> Texto de origem
----

Basta fazer uma pesquisa no Google com as palavras-chave “agressão”, “futebol” e “2022” para encontrar diversos casos de violência contra jogadores, treinadores e árbitros nestes primeiros meses do ano. Eles variam de agressões psicológicas a físicas e têm ocorrido em volume e velocidade maiores do que em outras temporadas.
O episódio da manhã de ontem em São Paulo nas proximidades do CT do Palmeiras, a Academia de Futebol, quando o lateral-esquerdo Jorge teve o carro danificado por uma pedrada e foi ameaçado de agressão, é apenas o caso mais recente. Consequência de um comportamento hostil por parte de indivíduos que se dizem “torcedores”, mas que recorrem à violência quando consideram que o defensor do seu clube – jogador e treinador como principais alvos – não faz o que dele se espera.
Jorge foi abordado por dois homens próximo à entrada do CT, onde iria treinar. Vários profissionais já passaram por isso nos últimos meses. Um dos casos registrados foi a série de ameaças de morte a jogadores do Corinthians, como o goleiro Cássio (e sua família) e o atacante Willian, o que deixou todos preocupados no clube. Isso aconteceu no início do mês passado, quando o Alvinegro passava por uma fase irregular dentro de campo.
Na ocasião, o Corinthians se manifestou contra o ato violento – todos os clubes repudiam quase que de imediato as agressões – e como protesto decidiu não publicar conteúdos nas redes sociais durante três dias. Nesse período, seus dirigentes, jogadores e treinador não deram declarações públicas. As ameaças foram feitas por um torcedor do clube.

----

> Dados fornecidos
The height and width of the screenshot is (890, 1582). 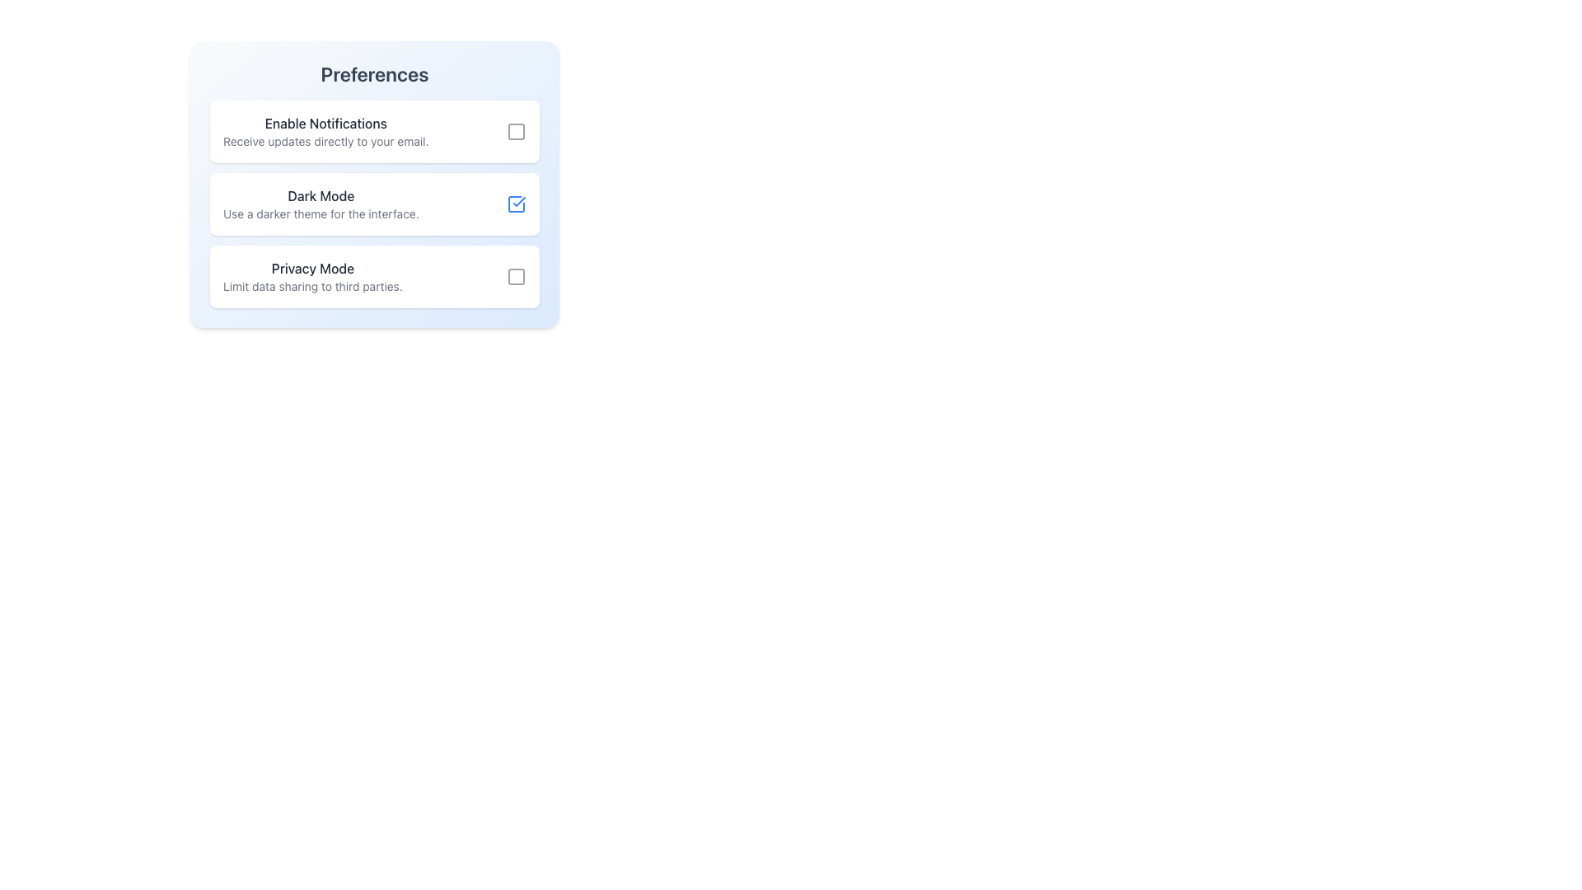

----

> Tarefa a realizar
Escreva a continuação do texto sobre a violência contra profissionais do futebol em 2022, a partir da última frase apresentada.

> Resposta da tarefa
Um dia antes da ação corintiana, um grupo de torcedores da “Força Jovem”, organizada do Vasco, havia pressionado jogadores e o técnico Zé Ricardo no Aeroporto do Galeão, no Rio. O motivo dos vândalos: descontentamento com os resultados do time.
As intimidações ganharam as redes e escancararam o quanto os atores do futebol estão expostos e vulneráveis diante dessa fúria – não havia seguranças do clube para proteger o elenco no aeroporto.
NÚMEROS ALARMANTES
Nestes pouco mais de cinco meses de 2022, o futebol brasileiro registrou outros tantos casos de agressão, alguns com intensidade maior de violência. Em fevereiro, dois episódios tiveram consequências graves. O ônibus que transportava jogadores do Grêmio, antes de clássico com o Internacional, no Gauchão, foi alvo de atentado, com atletas feridos. O ônibus do Bahia sofreu uma emboscada semelhante antes de jogo na Copa do Nordeste.
Como consequência desses ataque, o goleiro Danilo Fernandes, do Bahia, precisou ser socorrido e passar por cirurgia porque ficou ferido por estilhaços de vidro. Demorou a voltar a jogar, ou seja, a trabalhar. Villasanti, do Grêmio, sofreu um traumatismo craniano.
Talvez o caso mais absurdo até agora tenha ocorrido no mês passado e partido de um treinador, Rafael Soriano, à época na Desportiva Ferroviária. Seu alvo foi uma mulher. Ele deu uma cabeçada na bandeirinha Marcielly Netto, em jogo do Campeonato Capixaba. O técnico foi demitido e suspenso por 200 dias pela Justiça Esportiva capixaba.
REFLEXO DA SOCIEDADE
Mas o que explica tanta violência, ameaças e falta de paciência no esporte mais popular do mundo, que deveria levar as pessoas torcerem e se divertirem? Para Zeca Marques, professor da Unesp e ex-árbitro de futebol, esses casos escancaram o momento pelo qual a sociedade brasileira passa, com altos índices de violência.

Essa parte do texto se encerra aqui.